Copy the records below exactly.

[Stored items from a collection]

---------------

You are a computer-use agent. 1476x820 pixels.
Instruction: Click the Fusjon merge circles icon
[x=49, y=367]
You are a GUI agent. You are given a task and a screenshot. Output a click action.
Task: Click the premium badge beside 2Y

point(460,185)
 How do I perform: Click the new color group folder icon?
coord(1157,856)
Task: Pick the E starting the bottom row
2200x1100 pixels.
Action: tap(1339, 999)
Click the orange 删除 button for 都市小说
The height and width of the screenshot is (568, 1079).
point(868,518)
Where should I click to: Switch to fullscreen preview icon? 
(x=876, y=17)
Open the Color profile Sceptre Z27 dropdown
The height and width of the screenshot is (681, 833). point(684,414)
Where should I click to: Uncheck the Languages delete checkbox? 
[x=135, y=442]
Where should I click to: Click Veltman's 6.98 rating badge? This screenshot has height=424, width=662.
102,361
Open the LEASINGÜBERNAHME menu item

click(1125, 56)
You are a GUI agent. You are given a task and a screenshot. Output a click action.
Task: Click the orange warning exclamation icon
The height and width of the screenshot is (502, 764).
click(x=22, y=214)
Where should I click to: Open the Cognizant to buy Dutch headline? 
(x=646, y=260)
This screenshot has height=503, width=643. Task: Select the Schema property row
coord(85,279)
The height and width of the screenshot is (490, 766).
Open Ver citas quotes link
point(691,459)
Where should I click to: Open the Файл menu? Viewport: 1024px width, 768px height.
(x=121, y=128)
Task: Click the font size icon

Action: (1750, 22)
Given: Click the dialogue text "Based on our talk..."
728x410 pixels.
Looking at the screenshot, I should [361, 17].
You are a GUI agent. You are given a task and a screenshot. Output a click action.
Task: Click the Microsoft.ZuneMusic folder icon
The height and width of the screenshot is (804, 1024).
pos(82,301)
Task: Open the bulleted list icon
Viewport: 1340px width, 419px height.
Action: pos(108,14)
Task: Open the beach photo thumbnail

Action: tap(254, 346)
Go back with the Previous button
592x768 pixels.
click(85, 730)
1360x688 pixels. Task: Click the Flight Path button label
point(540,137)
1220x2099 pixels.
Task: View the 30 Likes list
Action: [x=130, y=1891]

---------------

* [Response box]
You are a computer-use agent. 1476x820 pixels.
Instruction: Click the Fusjon merge circles icon
[x=49, y=367]
You are a GUI agent. You are given a task and a screenshot. Output a click action.
Task: Click the premium badge beside 2Y

point(460,185)
 How do I perform: Click the new color group folder icon?
coord(1157,856)
Task: Pick the E starting the bottom row
2200x1100 pixels.
Action: tap(1339, 999)
Click the orange 删除 button for 都市小说
The height and width of the screenshot is (568, 1079).
point(868,518)
Where should I click to: Switch to fullscreen preview icon? 
(x=876, y=17)
Open the Color profile Sceptre Z27 dropdown
The height and width of the screenshot is (681, 833). point(684,414)
Where should I click to: Uncheck the Languages delete checkbox? 
[x=135, y=442]
Where should I click to: Click Veltman's 6.98 rating badge? This screenshot has height=424, width=662.
102,361
Open the LEASINGÜBERNAHME menu item

click(1125, 56)
You are a GUI agent. You are given a task and a screenshot. Output a click action.
Task: Click the orange warning exclamation icon
The height and width of the screenshot is (502, 764).
click(x=22, y=214)
Where should I click to: Open the Cognizant to buy Dutch headline? 
(x=646, y=260)
This screenshot has height=503, width=643. Task: Select the Schema property row
coord(85,279)
The height and width of the screenshot is (490, 766).
Open Ver citas quotes link
point(691,459)
Where should I click to: Open the Файл menu? Viewport: 1024px width, 768px height.
(x=121, y=128)
Task: Click the font size icon

Action: (1750, 22)
Given: Click the dialogue text "Based on our talk..."
728x410 pixels.
Looking at the screenshot, I should [361, 17].
You are a GUI agent. You are given a task and a screenshot. Output a click action.
Task: Click the Microsoft.ZuneMusic folder icon
The height and width of the screenshot is (804, 1024).
pos(82,301)
Task: Open the bulleted list icon
Viewport: 1340px width, 419px height.
Action: pos(108,14)
Task: Open the beach photo thumbnail

Action: tap(254, 346)
Go back with the Previous button
592x768 pixels.
click(85, 730)
1360x688 pixels. Task: Click the Flight Path button label
point(540,137)
1220x2099 pixels.
Task: View the 30 Likes list
Action: [x=130, y=1891]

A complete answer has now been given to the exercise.